In reflecting on how to conclude this article, I had initially
planned on setting out the many uncertainties that remain in the law of medical
consent and decision-making. Ironically, however, late last week, the Supreme
Court of Canada released its decision in the case of Cuthbertson v. Rasouli, wherein it provided great
clarity and direction on the question of who holds the authority to make
end-of-life care treatment choices in Ontario.
On October 18, 2013, the Supreme Court of Canada dismissed an
appeal brought by doctors of Hassan Rasouli to unilaterally end his life-support
without the consent of his substitute decision-maker. In doing so, the Court
addressed two very interesting issues surrounding medical consent.
Substantively, the physicians of Mr. Rasouli contended that the
withdrawal of life support that does not provide any medical benefit to the
patient does not require consent as it does not constitute a “treatment” as
defined in the HCCA.
In disagreeing with this position, the Court clarified as follows:
·
“Treatment” and “medical benefit” are two distinct concepts.

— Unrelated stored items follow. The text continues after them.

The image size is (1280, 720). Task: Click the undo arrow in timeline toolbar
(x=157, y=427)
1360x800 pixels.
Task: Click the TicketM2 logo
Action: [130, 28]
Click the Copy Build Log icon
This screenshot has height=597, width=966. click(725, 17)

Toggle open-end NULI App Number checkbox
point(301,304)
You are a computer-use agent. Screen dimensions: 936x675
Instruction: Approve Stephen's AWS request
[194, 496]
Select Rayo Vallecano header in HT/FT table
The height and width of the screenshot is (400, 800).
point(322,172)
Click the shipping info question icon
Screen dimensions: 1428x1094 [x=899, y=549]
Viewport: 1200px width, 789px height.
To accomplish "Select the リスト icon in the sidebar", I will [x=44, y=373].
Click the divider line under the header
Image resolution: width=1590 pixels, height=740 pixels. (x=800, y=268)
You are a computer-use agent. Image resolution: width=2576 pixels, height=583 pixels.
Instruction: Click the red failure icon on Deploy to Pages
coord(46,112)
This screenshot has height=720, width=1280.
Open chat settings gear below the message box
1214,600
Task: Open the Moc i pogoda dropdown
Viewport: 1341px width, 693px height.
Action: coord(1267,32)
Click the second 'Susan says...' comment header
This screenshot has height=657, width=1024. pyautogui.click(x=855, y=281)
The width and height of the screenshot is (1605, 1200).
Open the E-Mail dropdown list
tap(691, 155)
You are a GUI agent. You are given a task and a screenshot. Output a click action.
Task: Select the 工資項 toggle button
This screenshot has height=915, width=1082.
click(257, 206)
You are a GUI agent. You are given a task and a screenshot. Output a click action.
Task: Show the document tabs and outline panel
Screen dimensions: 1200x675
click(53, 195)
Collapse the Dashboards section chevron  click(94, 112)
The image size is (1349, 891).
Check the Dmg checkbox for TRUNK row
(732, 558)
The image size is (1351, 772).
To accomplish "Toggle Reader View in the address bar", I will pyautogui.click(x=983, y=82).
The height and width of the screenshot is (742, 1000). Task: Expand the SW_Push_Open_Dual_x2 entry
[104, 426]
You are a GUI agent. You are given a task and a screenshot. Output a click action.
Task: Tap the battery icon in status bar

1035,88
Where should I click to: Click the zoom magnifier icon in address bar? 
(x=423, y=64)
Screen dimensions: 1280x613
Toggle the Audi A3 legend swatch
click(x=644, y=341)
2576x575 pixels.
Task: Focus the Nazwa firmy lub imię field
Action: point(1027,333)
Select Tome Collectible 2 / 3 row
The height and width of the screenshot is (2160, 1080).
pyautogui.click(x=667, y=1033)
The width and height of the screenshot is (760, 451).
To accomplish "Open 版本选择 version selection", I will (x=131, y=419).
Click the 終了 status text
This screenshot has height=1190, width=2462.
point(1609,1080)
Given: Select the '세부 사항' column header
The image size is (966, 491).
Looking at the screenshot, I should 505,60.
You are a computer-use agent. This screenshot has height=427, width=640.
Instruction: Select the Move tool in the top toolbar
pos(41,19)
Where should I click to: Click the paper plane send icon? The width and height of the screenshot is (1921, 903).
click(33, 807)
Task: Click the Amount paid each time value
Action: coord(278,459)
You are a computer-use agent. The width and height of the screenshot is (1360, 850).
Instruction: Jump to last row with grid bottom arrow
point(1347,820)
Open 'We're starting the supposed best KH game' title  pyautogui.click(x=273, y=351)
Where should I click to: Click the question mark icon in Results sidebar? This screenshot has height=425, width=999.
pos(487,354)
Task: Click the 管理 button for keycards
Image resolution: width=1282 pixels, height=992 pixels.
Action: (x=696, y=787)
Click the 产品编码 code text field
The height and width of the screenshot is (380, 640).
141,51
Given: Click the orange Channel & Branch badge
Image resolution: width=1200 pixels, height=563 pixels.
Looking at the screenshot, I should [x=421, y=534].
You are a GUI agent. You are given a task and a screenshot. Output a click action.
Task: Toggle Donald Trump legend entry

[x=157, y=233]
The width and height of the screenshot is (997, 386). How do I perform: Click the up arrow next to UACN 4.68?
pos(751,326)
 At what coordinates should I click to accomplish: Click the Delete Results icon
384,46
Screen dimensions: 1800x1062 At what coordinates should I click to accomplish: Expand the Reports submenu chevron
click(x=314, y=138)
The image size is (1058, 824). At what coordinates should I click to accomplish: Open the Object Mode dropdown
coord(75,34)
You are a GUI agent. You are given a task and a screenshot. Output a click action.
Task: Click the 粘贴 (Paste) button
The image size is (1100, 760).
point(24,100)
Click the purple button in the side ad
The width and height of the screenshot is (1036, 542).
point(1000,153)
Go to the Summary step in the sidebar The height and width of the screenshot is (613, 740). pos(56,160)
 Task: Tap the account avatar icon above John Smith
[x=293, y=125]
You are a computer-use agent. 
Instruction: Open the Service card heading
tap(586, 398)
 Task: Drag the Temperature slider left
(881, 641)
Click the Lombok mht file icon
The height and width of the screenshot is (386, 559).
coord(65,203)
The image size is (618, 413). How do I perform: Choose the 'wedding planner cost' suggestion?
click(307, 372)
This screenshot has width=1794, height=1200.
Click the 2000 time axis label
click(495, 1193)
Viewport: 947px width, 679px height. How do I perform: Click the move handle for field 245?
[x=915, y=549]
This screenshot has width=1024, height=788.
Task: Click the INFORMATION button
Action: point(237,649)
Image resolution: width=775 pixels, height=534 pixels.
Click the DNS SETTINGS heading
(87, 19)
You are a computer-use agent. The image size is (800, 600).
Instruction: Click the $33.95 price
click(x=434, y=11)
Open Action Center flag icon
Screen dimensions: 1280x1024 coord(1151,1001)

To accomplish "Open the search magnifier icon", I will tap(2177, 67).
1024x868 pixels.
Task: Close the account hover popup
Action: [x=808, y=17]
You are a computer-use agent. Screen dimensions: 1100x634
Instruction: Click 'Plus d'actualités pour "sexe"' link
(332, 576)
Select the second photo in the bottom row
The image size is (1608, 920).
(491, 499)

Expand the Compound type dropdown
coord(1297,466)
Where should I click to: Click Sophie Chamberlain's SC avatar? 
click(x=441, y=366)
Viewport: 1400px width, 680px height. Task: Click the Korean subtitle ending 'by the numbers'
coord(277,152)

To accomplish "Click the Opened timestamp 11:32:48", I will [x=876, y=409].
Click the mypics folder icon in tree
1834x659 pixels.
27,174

Treatment is broadly defined as “anything that is done” for one of the enumerated
purposes (therapeutic, preventative, palliative, diagnostic and cosmetic) or
“other health-related purpose”. Medical benefit on the other hand is a
reflection of the standard of care that a physician is to provide a patient in
providing treatment.
·
“ ‘[T]reatment’ in the HCCA is broadly defined and therefore
should be understood as extending to withdrawal of life support…[which] aims at
the health-related purpose of preventing suffering and indignity at the end of
life, often entails physical interference with the patient’s body and is
closely associated with the provision of palliative care”
·
While the continuation of life support for a patient may place a
physician in an untenable ethical position, such tensions are inherent to
medical practice.
Procedurally, the
Court was called upon to assess whether the Court or the Consent and Capacity
Board (“Board”) was the appropriate forum for bringing challenges to consent
decisions. In upholding the statutory framework of the HCCA, the Court held that the Board was the proper place to make
determinations relating to consent to treatment for capable and incapable
patients:
“[The]
legal framework [of the HCCA], which
aims at protecting patients’ autonomy and medical interests, has been used to
resolve end-of-life disputes in Ontario for 17 years. Access to this
established regime should not be closed off, casting these matters back into
the courts.
“The HCCA does
not neglect the role of health practitioners in the treatment of incapable
patients. First, where there is a prior wish by the patient, the
attending physician may ask the Board to find that the wish is not applicable
to the patient’s current circumstances (s. 35), or to permit a departure from
the wish because the likely result of treatment has significantly improved
since the wish was made: s. 36. Second, if the physician feels that a
substitute decision-maker has not complied with the HCCA’s
rules for giving or refusing consent to treatment, he may challenge the consent
decision by application to the Board: s. 37. Such a challenge will
generally focus on medical considerations within the s. 21(2) best
interests analysis. The physician’s views of what will medically benefit
the patient are obviously critical to the Board’s determination of the patient’s
best interests. However, the HCCA gives the Board final
responsibility to decide disputes over consent to treatment for incapable
patients, based on an objective assessment of whether the substitute
decision-maker complied with the requirements of the HCCA.”
[Para 27]
This decision
reflects the great respect the Court gives to the principles of autonomy and
self-determination. In essence, it goes to empower substitute decision-makers,
including Attorneys for Care, to exercise the authority conferred upon them.